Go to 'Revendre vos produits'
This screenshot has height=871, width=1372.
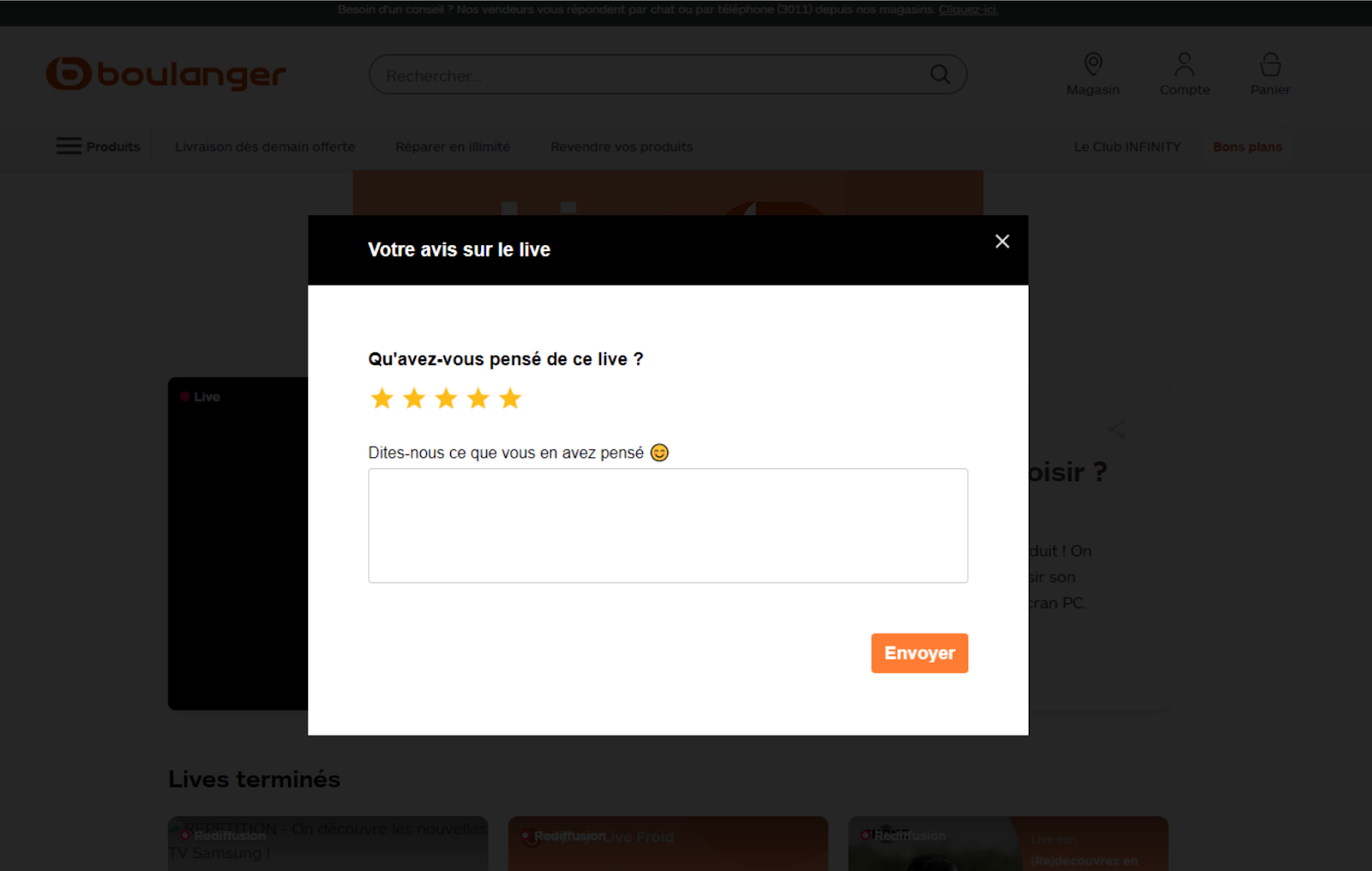coord(622,147)
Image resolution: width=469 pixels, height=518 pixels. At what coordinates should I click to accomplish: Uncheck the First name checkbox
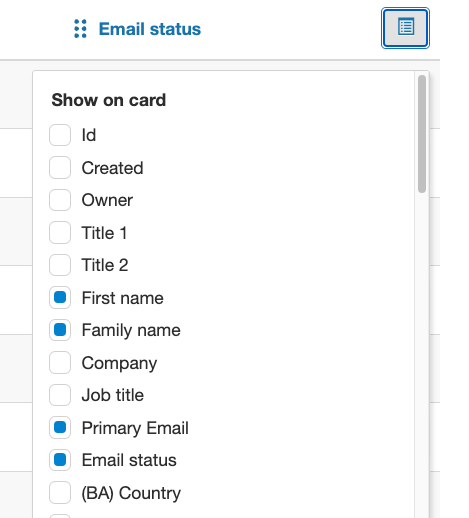click(x=60, y=298)
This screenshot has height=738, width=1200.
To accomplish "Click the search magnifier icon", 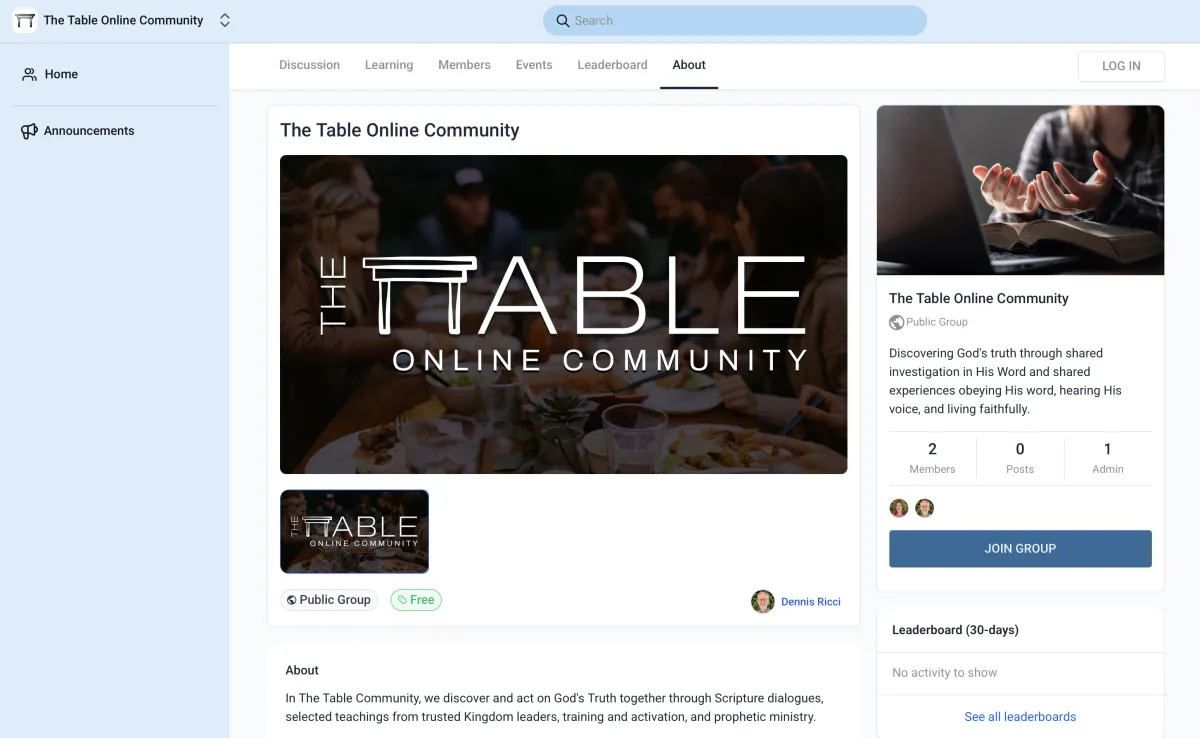I will 564,21.
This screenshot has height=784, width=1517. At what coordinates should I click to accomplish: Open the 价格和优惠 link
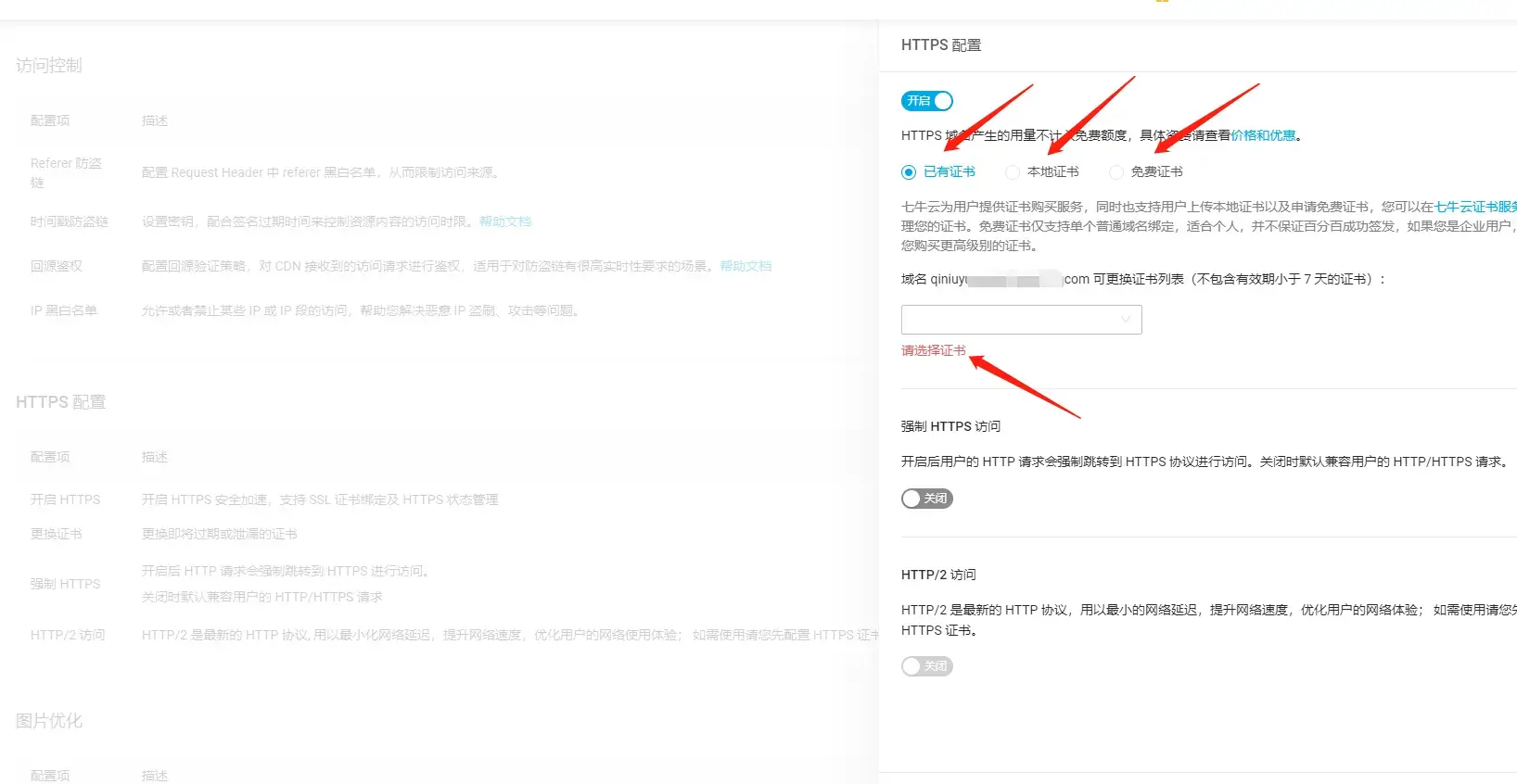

**********

# [What is required]
Copy exactly the lines of the entries above from the one containing "Image resolution: width=469" through the one containing "This screenshot has height=738, width=1200.". Both end lines count; pictures do not.

# [Answer to this problem]
Image resolution: width=469 pixels, height=518 pixels. At what coordinates should I click to accomplish: Uncheck the First name checkbox
click(x=60, y=298)
This screenshot has height=738, width=1200.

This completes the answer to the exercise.